Depois de um "Ai é verdade!" escapuliu-se por entre os presentes. Voltei a vê-lo, meia hora depois, sobre um torreão encostado às escadas e que serve de floreira. Do seu posto mirava a paisagem possível. A certa altura reparou num homem que se encostara à base do torreão. A cabeça do homem estava ao nível dos pés do garoto que, curvando-se, chamava baixinho:
-"Ó senhor!"
- ...
-"Ó senhor!"
- ...
Como o "senhor" não o ouvia, e, não podendo gritar, debruçou-se e... com a base da vela, cuidadosamente.... bateu-lhe na cabeça como quem bate a uma porta. A cara do homem demonstrava bem a estranheza da situação, mas o garoto (teria oito ou nove anos) nem lhe deu tempo de falar:
_"O senhor daí não vê! Chegue-se para ali, que vê melhor!"

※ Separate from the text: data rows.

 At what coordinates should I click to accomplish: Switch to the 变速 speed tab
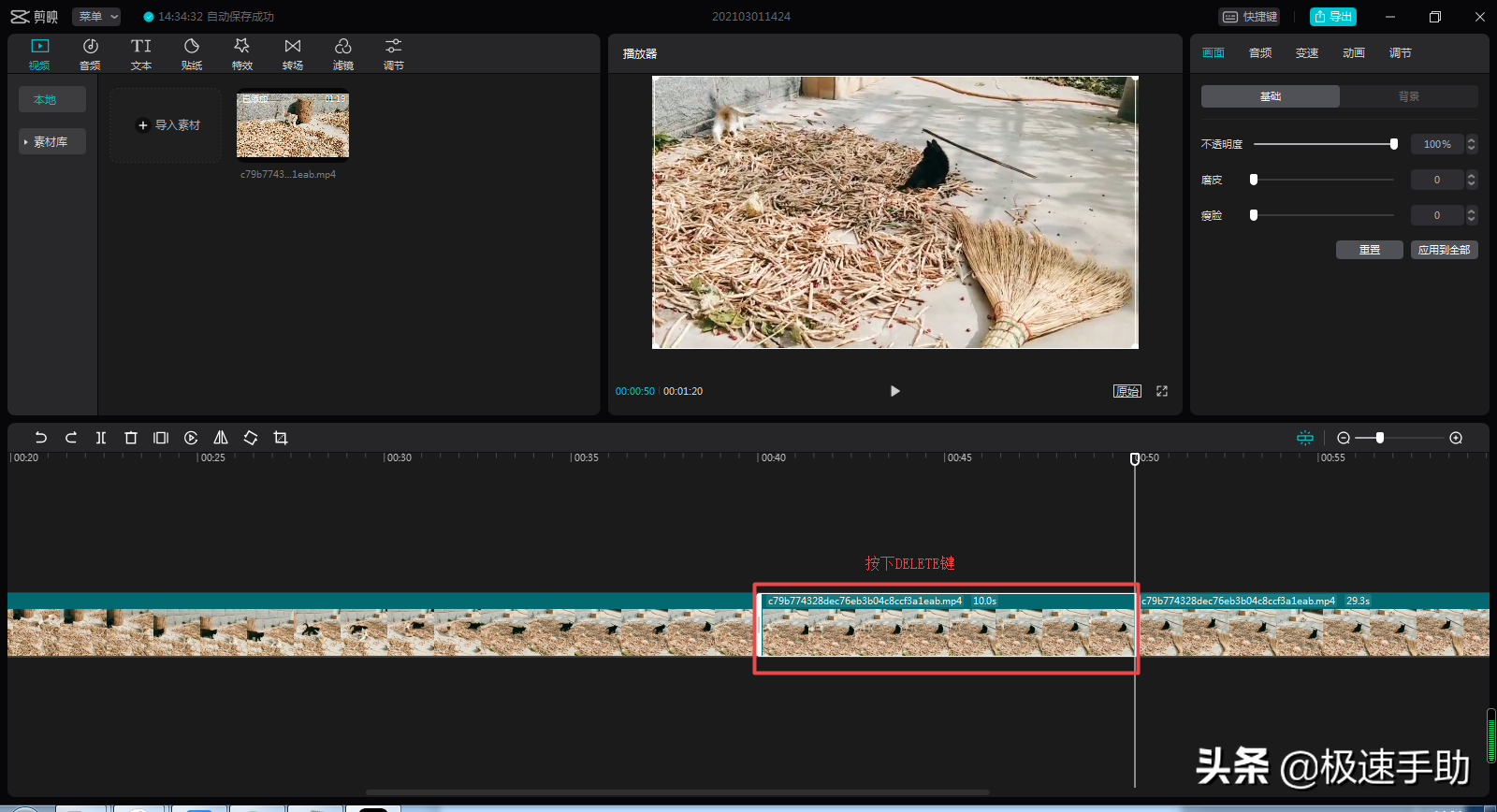tap(1307, 53)
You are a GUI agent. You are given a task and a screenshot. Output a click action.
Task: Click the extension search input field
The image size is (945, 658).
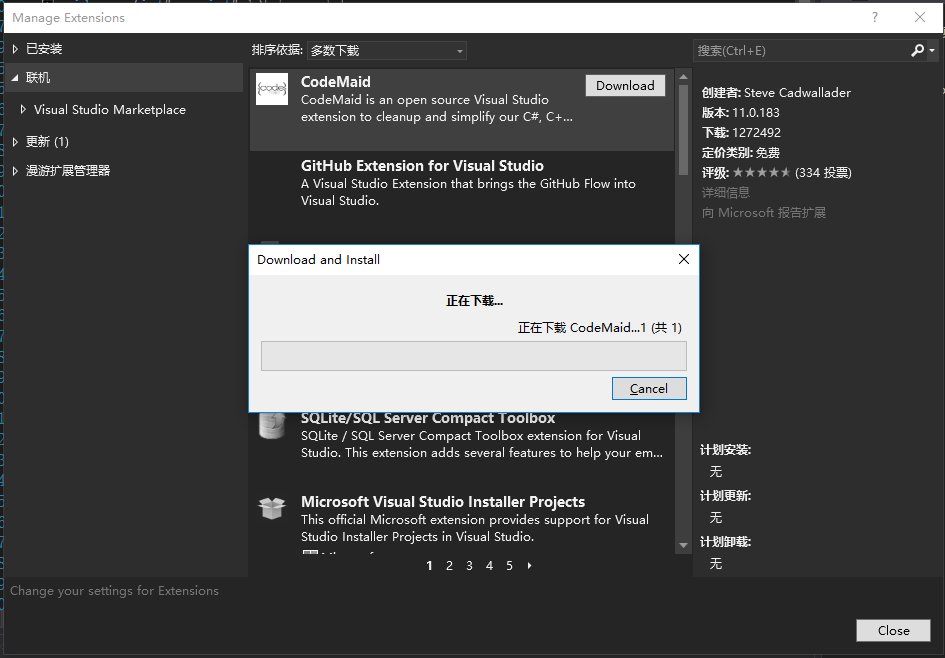[800, 50]
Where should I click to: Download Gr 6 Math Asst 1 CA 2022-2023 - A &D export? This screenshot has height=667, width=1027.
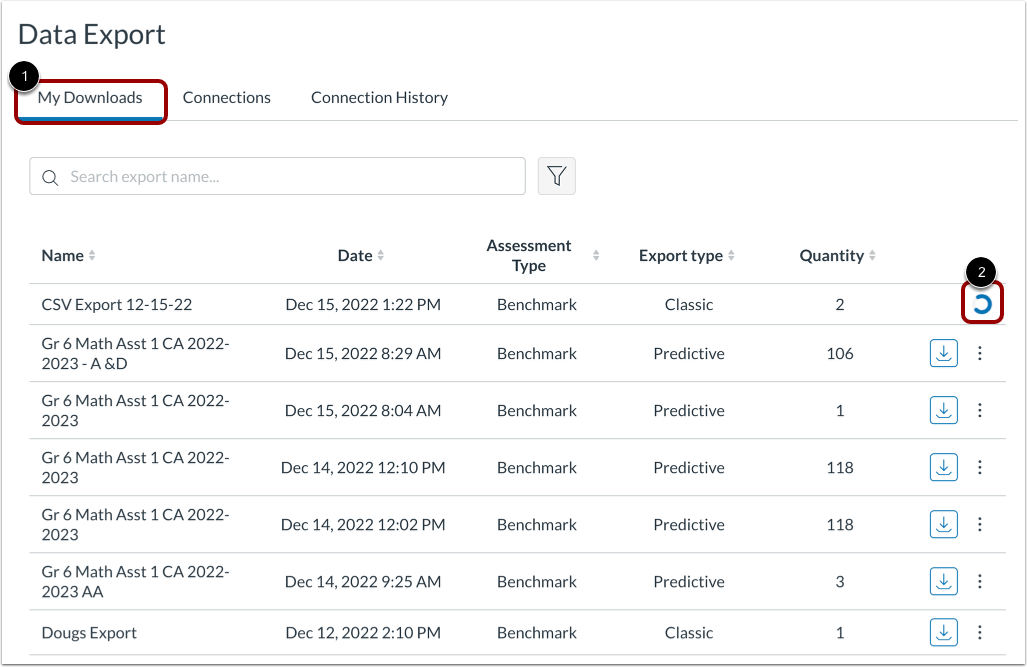(x=943, y=353)
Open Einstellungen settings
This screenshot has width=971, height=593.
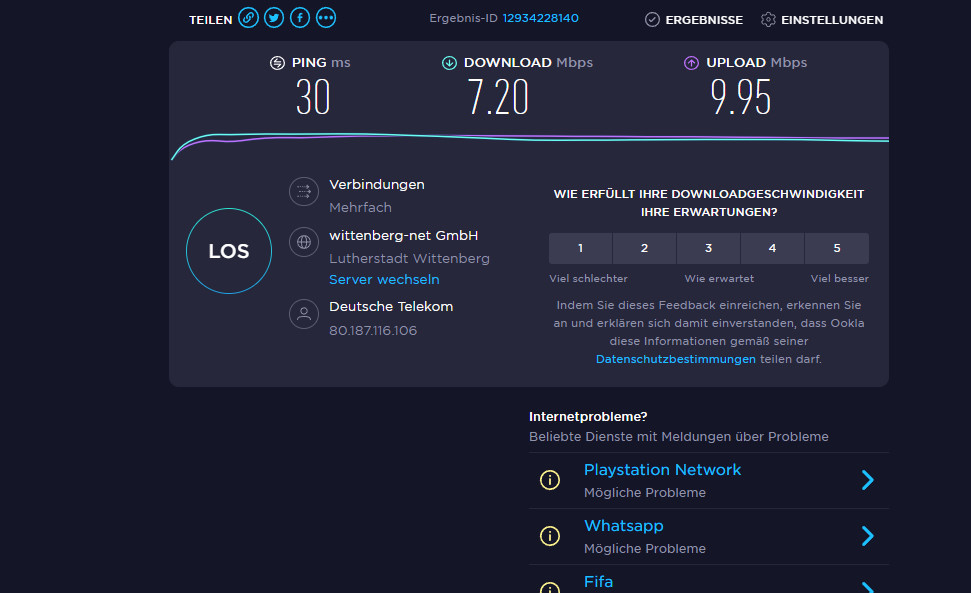coord(821,20)
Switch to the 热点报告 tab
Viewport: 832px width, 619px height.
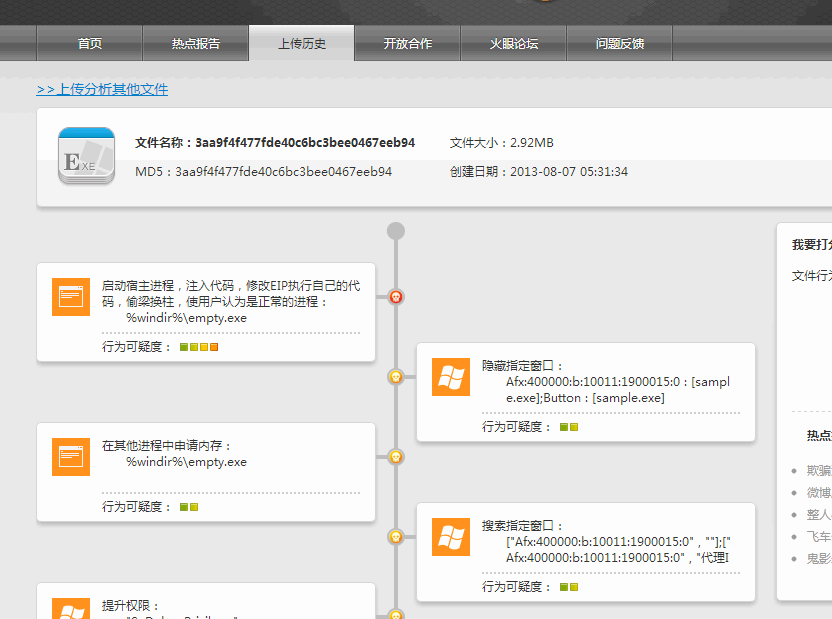196,44
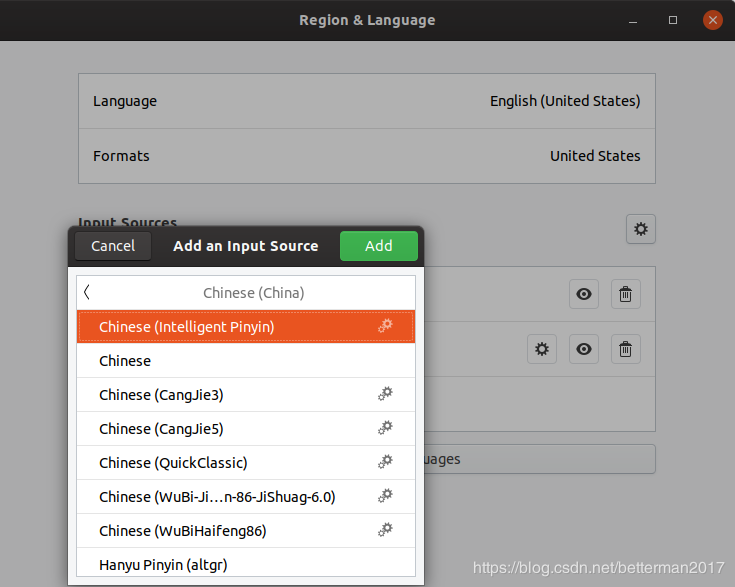This screenshot has width=735, height=587.
Task: Open the Language setting row
Action: 366,101
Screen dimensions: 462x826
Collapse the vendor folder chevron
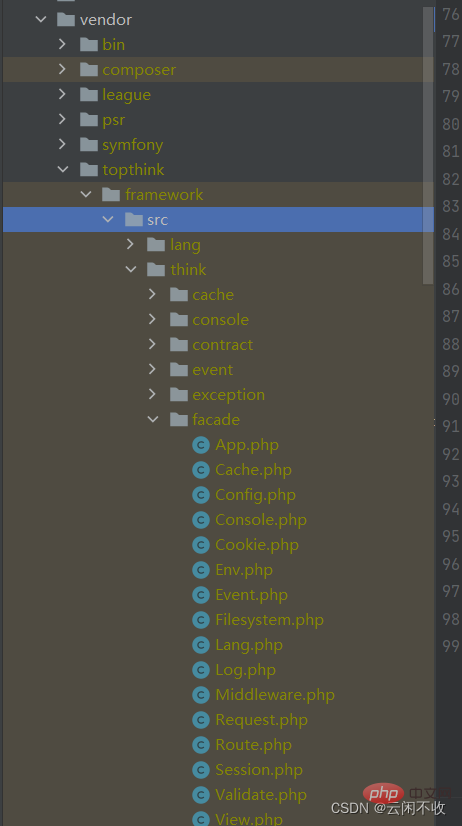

Só a noção das conveniências me impediu de soltar duas boas gargalhadas. Mas ri a bom rir; o sacudir dos ombros a denunciar-me.

Este garoto deslumbrou-me porque, no meio de toda a sua agitação, foi capaz de prestar atenção aos outros. Tal nível de atenção, muito poucos são capazes de o ter, porque implica um modo de ser que inclui os outros na nossa vida. Em algumas salas de aula, este rapaz passaria o tempo de castigo. Eu dei graças a Deus por ele que, mais do que qualquer vela, iluminou a minha noite.